Minister for Children and Youth Affairs Dr. Katherine Zappone T.D. said: “I am extremely supportive of this new Model of School Inclusion and believe that its findings will be useful in determining the best path forward for inclusive support.
“There has already been great collaboration across disciplines in the early years’ sector with the AIM model and I look forward to seeing the results of this pilot project and how they can be applied in future for the benefit of all children with additional needs.”
The package of supports in the School Inclusion Model includes the following key elements:
A new frontloaded allocation model of Special Needs Assistants (SNAs) to be allocated in line with profiled need, thus breaking the link with the requirement for an assessment.

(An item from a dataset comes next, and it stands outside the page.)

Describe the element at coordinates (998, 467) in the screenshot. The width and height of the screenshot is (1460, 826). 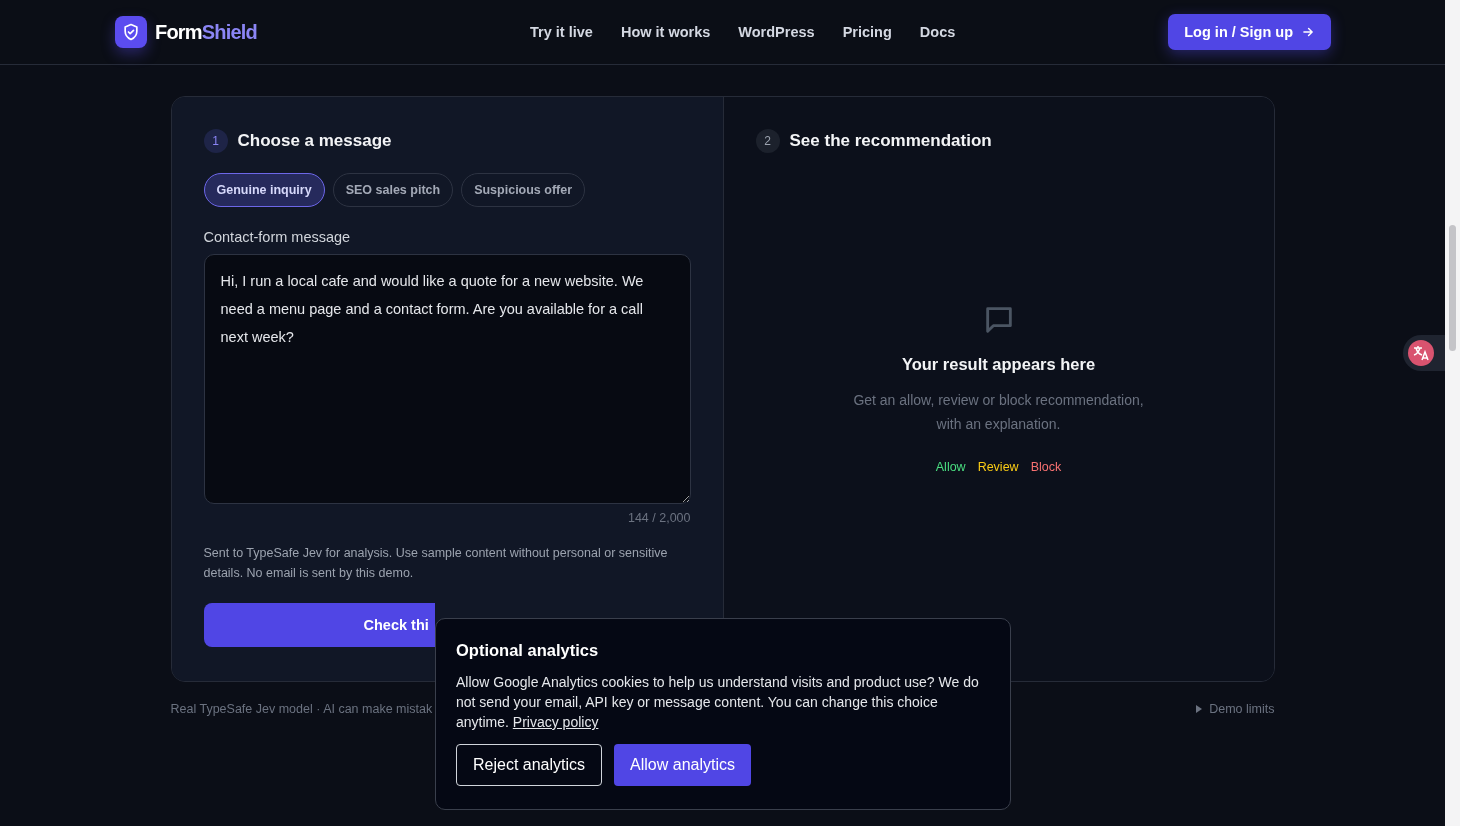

The expansion of the National Educational Psychological Service (NEPS) to provide a more intensive support service for pilot schools. Additional psychologists will be recruited, for the period of the pilot in the pilot area, to facilitate greater access by schools and students to the full range of in-school supports available to students with complex educational needs.
· The development of a National Training Programme for special needs assistants, to provide them with the necessary skills and knowledge to support students with additional care needs arising from significant medical, physical, emotional/behavioural, sensory, communication and other significant difficulties that pose a barrier to participating in school life. Training will also emphasise the need for students to develop independence and resilience to the greatest possible extent in line with their individual abilities and age.
· The provision of a national nursing service for children with complex medical needs in schools. A cross agency planning group is to be established to develop the scope for the scheme, develop an application procedure for schools and plan for how the service is to be delivered. The new service will complement current provision provided through community based services.
· Establishment, on a pilot basis, of a new Regional Support Team for schools, under the auspices of the NCSE, in the Community Healthcare Organisation area (CHO 7) to include specialists in speech and language; occupational therapy and behaviour practitioners. The team will include 4 Speech and Language Therapists, 2 Occupational Therapists and 4 Behaviour Support practitioners. A further 19 Speech and Language Therapists and 12 Occupational Therapists will deliver supports within schools.
· Consultation with schools, teachers and parents.
The In-School Demonstration Project and the subsequent Pilot School Inclusion Project were established following research by the NCSE which drew attention to the need for a more broadly-based set of education and health supports to help children with additional needs achieve their potential through education.
Research indicates that evidence-based interventions that are carefully planned and evaluated stand the best chance of success. Consultation is also key.
The NCSE recommended that a better model of support was required, one which provides the right support at the right time provided by a range of personnel with relevant qualification and skill sets.
Currently €1.75 bn or 19% of the total education budget funds a range of supports including additional special needs teachers and SNAs. Because of this level of expenditure, the number of children with special needs receiving an education in schools whether through mainstream, special classes and special schools has increased greatly in recent years. The active support of school communities including teachers and boards of management must be acknowledged in this regard.
Minister McHugh said: “The trialling of new approaches, learning from evidence and collaboration between different disciplines to achieve the best outcomes is at the heart of this pilot. I would like to thank all of those who are engaging in this new way, in seeking better outcomes for our children. I hope sincerely that this this pilot of the School Inclusion Model achieves its aims and that we can learn from it and build on it into the future.”